Evolutionary implications of a magnetar interpretation for GLEAM-X J162759.5–523504.3

• Published in: Monthly notices of the Royal Astronomical Society Vol. 520; no. 1; pp. 1590 - 1600
• Main Authors: Suvorov, Arthur G, Melatos, Andrew
• Format: Journal Article
• Language: English
• Published: Oxford University Press 28.01.2023
• Subjects: pulsars: GLEAM-X J162759.5–523504.3; stars: magnetars; magnetic fields
• ISSN: 0035-8711; 1365-2966
• DOI: 10.1093/mnras/stad274

ABSTRACT The radio pulsar GLEAM-X J162759.5–523504.3 has an extremely long spin period ($P = 1091.17\, \mbox{s}$), and yet seemingly continues to spin-down rapidly ($\dot{P} < 1.2 \times 10^{-9}\, \mbox{ss}^{-1}$). The magnetic field strength that is implied, if the source is a neutron star undergoing magnetic dipole braking, could exceed $10^{16}\, \mbox{G}$. This object may therefore be the most magnetized neutron star observed to date.
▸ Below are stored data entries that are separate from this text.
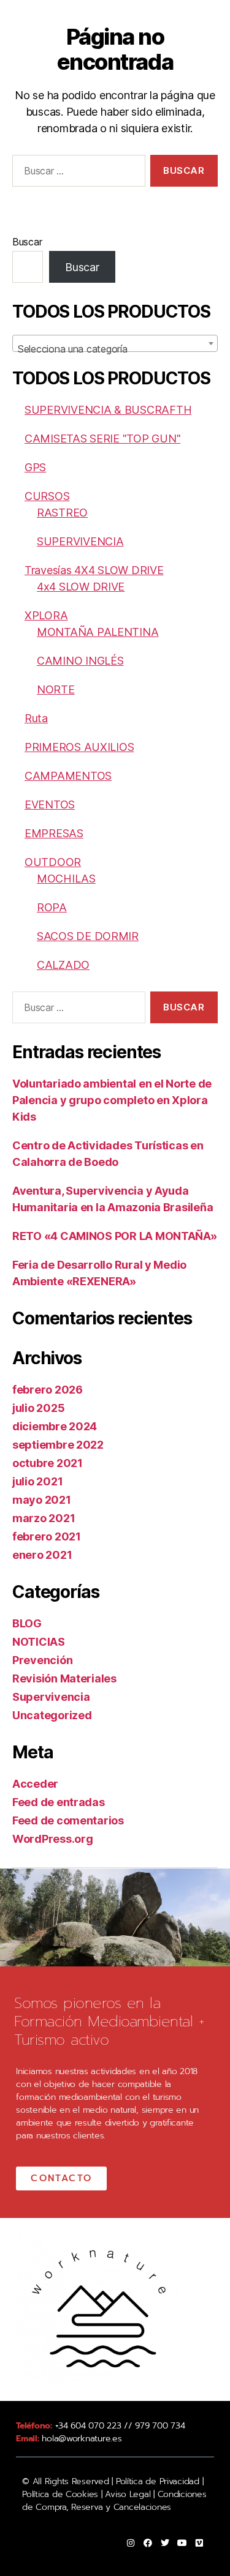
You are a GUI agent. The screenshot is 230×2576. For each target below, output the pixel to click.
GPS (35, 467)
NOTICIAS (38, 1641)
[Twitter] (165, 2543)
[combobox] (115, 343)
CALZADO (63, 964)
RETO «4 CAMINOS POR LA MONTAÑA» (114, 1236)
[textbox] (115, 348)
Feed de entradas (58, 1802)
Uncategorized (52, 1715)
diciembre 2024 (54, 1426)
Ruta (36, 718)
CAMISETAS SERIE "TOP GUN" (102, 438)
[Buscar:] (76, 173)
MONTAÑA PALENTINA (97, 631)
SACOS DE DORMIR (88, 936)
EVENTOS (50, 804)
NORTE (56, 689)
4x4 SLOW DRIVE (81, 586)
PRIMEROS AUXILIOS (79, 747)
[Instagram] (130, 2543)
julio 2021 (37, 1481)
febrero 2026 (47, 1389)
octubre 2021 (47, 1463)
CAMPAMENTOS (68, 775)
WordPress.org (52, 1838)
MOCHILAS (66, 878)
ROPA (52, 907)
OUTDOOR (53, 862)
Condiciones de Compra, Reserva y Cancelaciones (114, 2501)
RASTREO (62, 512)
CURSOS (47, 496)
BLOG (27, 1623)
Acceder (35, 1783)
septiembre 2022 (58, 1444)
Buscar (27, 242)
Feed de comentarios (68, 1820)
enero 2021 (42, 1554)
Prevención (42, 1660)
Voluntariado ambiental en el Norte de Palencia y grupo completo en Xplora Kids (112, 1100)
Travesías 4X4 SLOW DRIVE (94, 570)
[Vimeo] (199, 2543)
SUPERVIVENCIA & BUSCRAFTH (108, 409)
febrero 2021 (46, 1536)
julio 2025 (38, 1408)
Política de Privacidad (157, 2481)
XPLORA (46, 615)
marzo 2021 (43, 1518)
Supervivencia (51, 1696)
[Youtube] (182, 2543)
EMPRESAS (54, 833)
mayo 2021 (41, 1499)
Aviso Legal (126, 2494)
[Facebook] (147, 2543)
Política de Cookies (60, 2494)
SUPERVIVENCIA (80, 541)
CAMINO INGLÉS (80, 660)
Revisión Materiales (64, 1678)
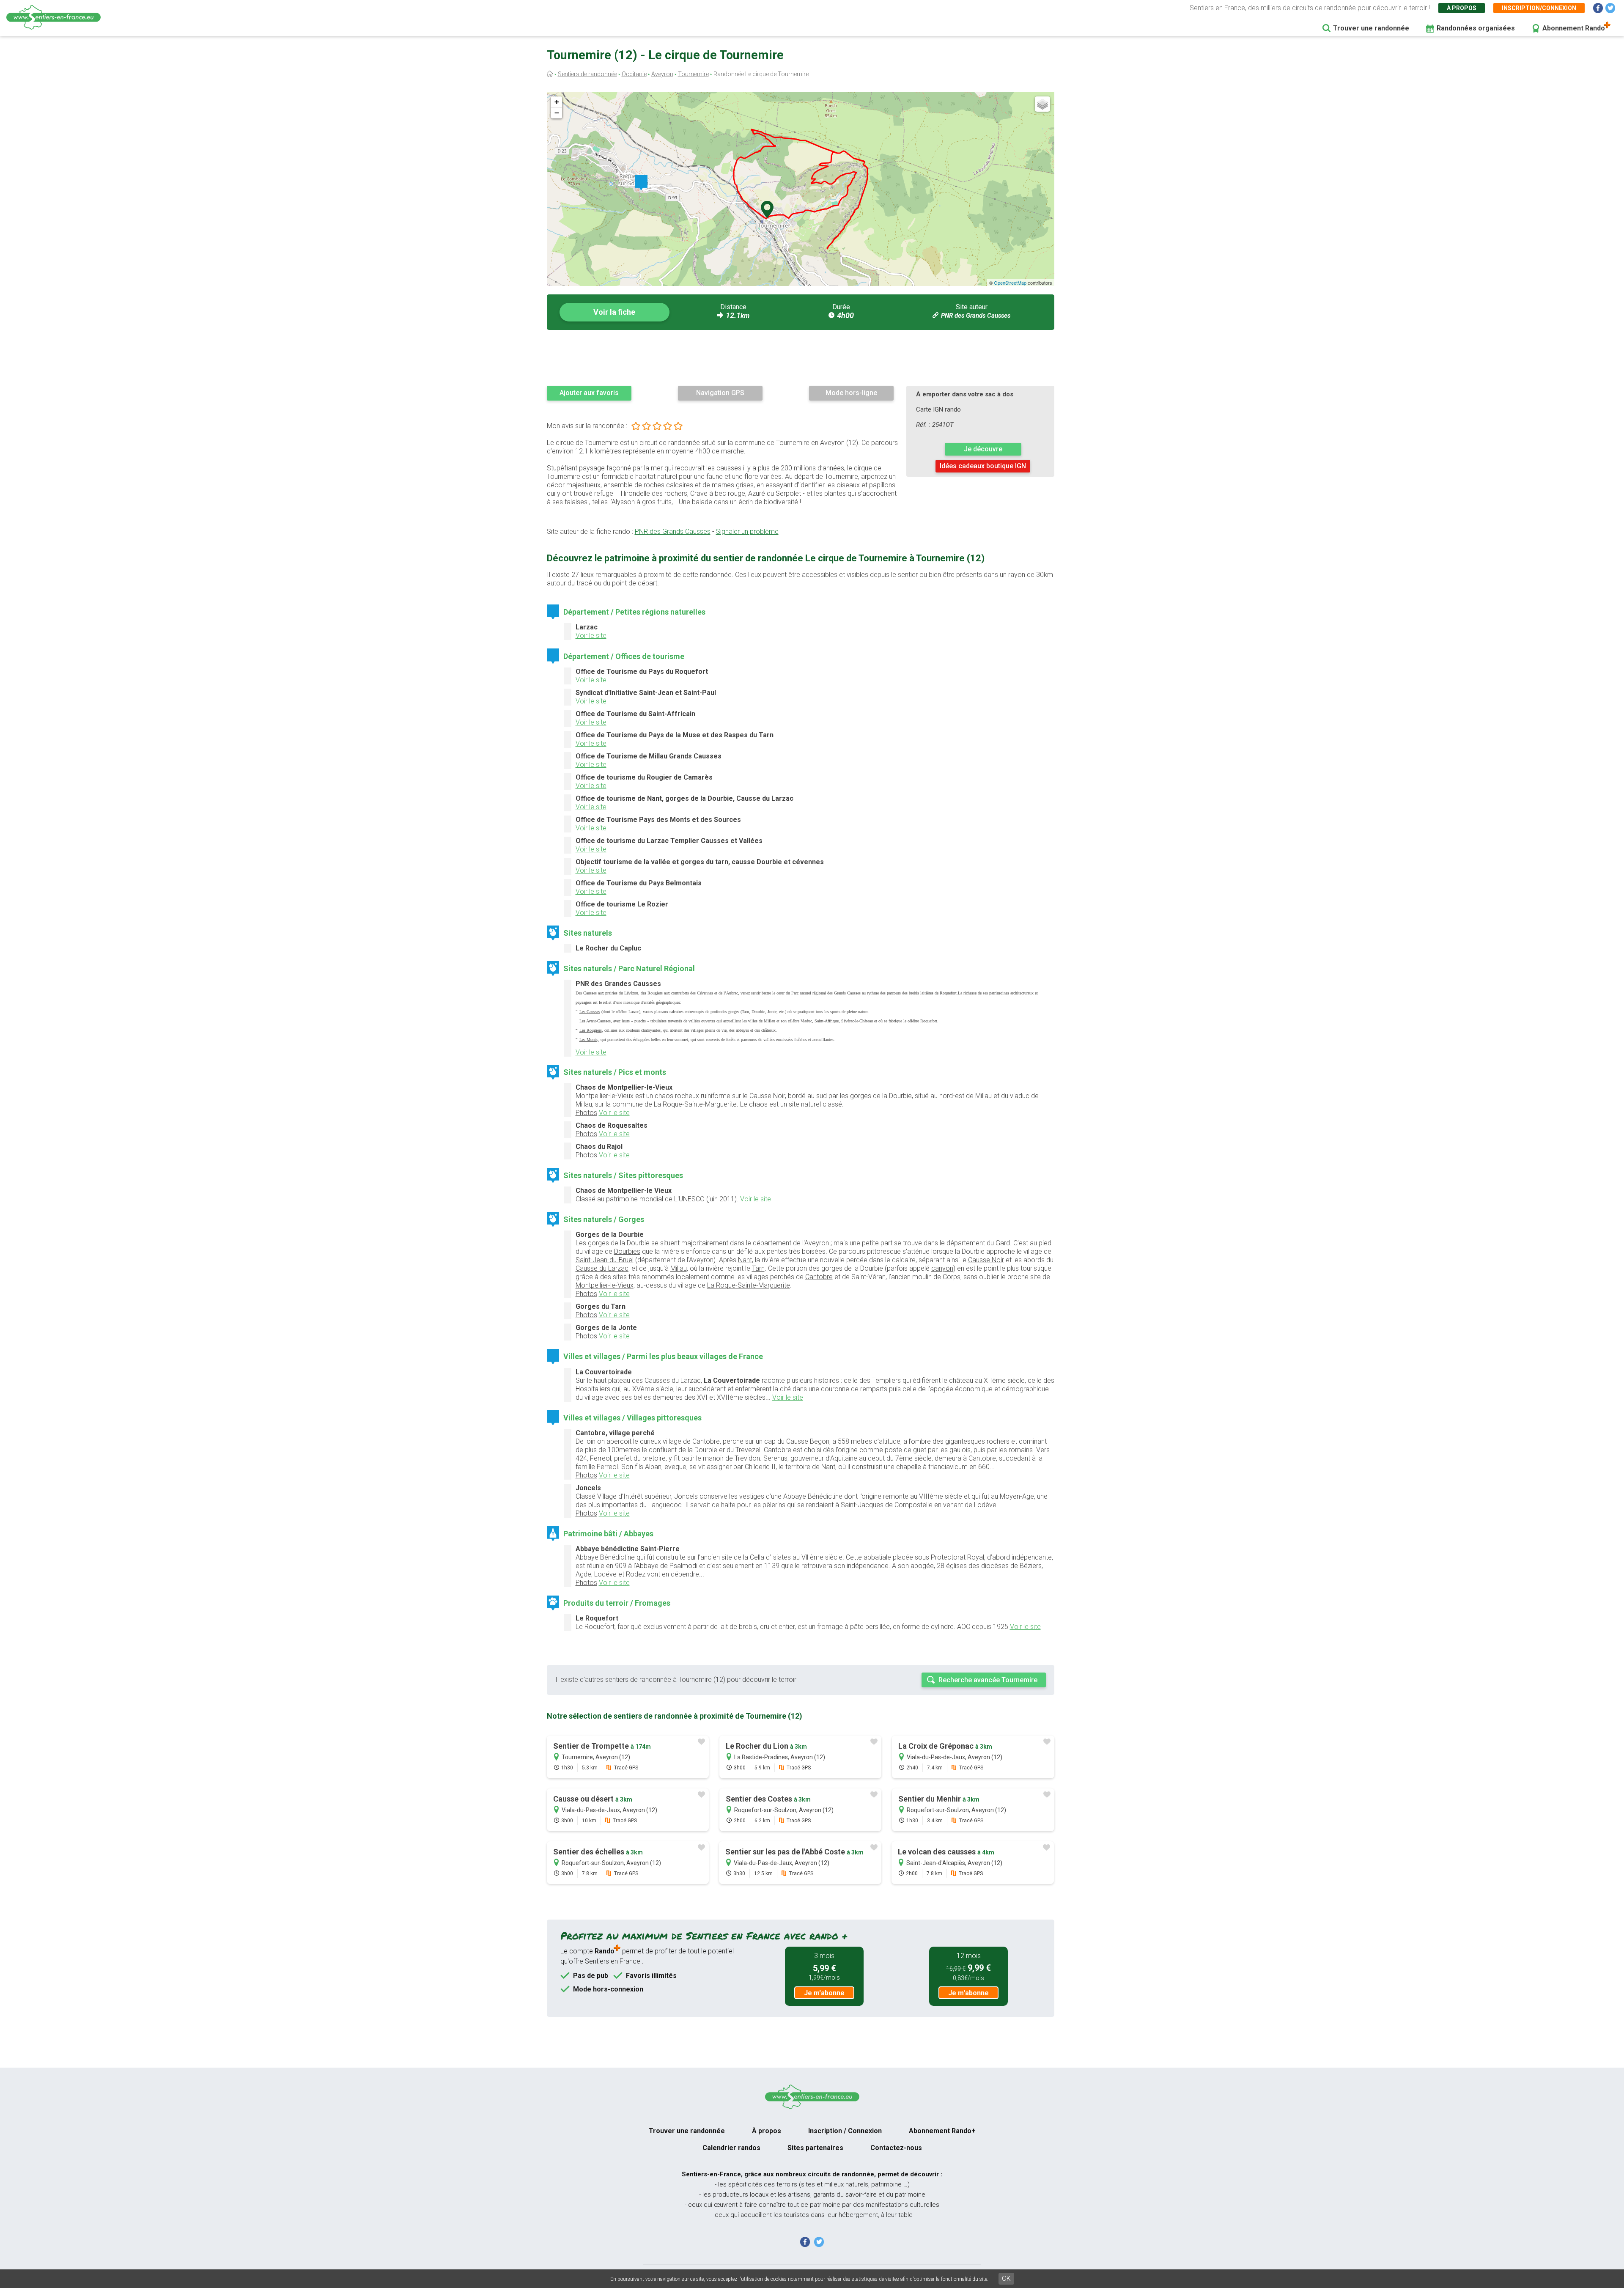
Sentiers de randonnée (587, 74)
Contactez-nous (896, 2148)
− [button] (556, 112)
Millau (678, 1268)
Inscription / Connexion (845, 2131)
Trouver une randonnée (1371, 28)
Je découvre (983, 449)
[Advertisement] (800, 357)
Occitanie (634, 74)
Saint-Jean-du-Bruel (605, 1260)
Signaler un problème (747, 531)
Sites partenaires (815, 2148)
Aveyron (662, 74)
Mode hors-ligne (851, 393)
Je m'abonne (824, 1993)
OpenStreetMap (1010, 282)
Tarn (758, 1268)
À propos (1461, 8)
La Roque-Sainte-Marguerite (748, 1285)
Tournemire (693, 74)
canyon (942, 1268)
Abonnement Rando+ (942, 2131)
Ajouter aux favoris (589, 393)
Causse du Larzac (602, 1268)
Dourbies (627, 1251)
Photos (586, 1113)
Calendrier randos (731, 2148)
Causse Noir (986, 1260)
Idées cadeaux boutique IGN (983, 466)
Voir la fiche (614, 312)
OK (1006, 2278)
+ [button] (556, 101)
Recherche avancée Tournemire (987, 1680)
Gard (1003, 1243)
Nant (745, 1260)
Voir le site (591, 636)
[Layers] (1042, 104)
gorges (598, 1243)
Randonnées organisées (1476, 28)
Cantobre (819, 1277)
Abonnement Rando (1573, 28)
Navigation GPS (720, 393)
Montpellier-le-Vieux (605, 1285)
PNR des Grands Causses (975, 315)
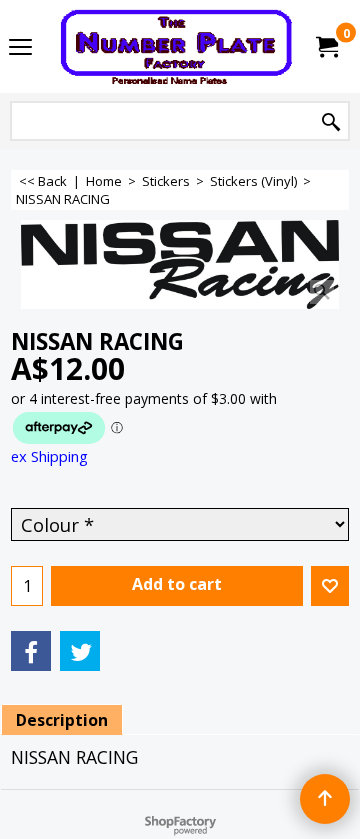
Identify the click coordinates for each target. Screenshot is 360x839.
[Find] (331, 122)
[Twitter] (80, 651)
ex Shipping (49, 456)
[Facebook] (31, 651)
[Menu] (20, 48)
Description (62, 720)
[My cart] (326, 47)
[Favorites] (330, 586)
In this paper, a critical analysis of a magnetar interpretation for the source is provided. (i) A minimum polar magnetic field strength of $B \sim 5 \times 10^{15}\, \mbox{G}$ appears to be necessary for the star to activate as a radio pulsar, based on conventional ‘death valley’ assumptions. (ii) Back-extrapolation from magnetic braking and Hall–plastic–Ohm decay suggests that a large angularize momentum reservoir was available at birth to support intense field amplification. (iii) The observational absence of X-rays constrains the star’s field strength and age, as the competition between heating from field decay and Urca cooling implies a surface luminosity as a function of time. If the object is an isolated, young ($\sim 10\, \mbox{kyr}$) magnetar with a present-day field strength of $B \gtrsim 10^{16}\, \mbox{G}$, the upper limit ($\approx 10^{30}\, \mbox{erg s}^{-1}$) set on its thermal luminosity suggests it is cooling via a direct Urca mechanism.